__Given request__:
Pull out the text lines of each item below word for word, leaving out the pictures.

__Record list__:
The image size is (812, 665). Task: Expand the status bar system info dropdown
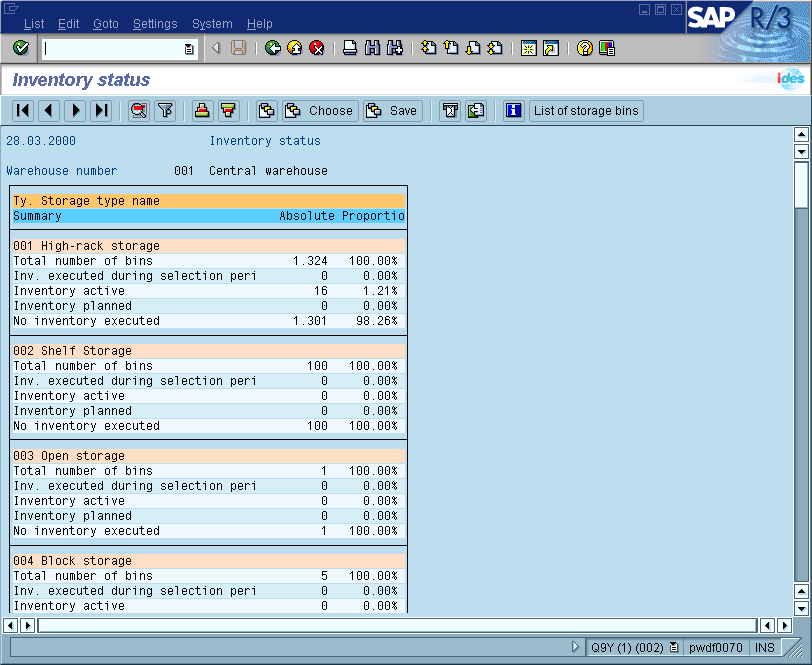point(674,647)
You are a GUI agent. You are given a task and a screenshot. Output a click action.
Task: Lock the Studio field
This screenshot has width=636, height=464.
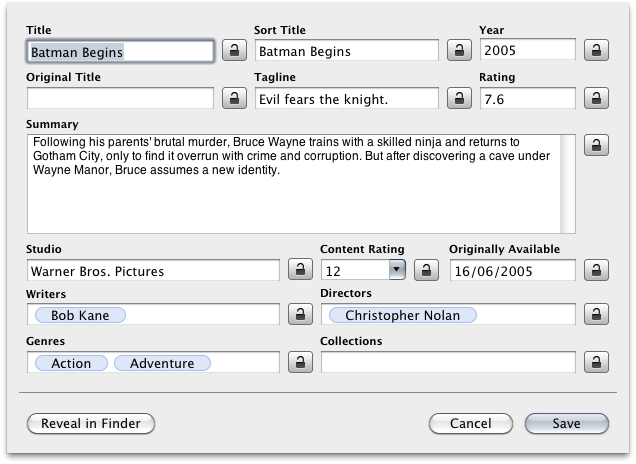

__Task output__:
The image size is (812, 665). Task: Expand the status bar system info dropdown
point(674,647)
You are a GUI agent. You are given a task and a screenshot. Output a click action.
Task: Lock the Studio field
This screenshot has width=636, height=464.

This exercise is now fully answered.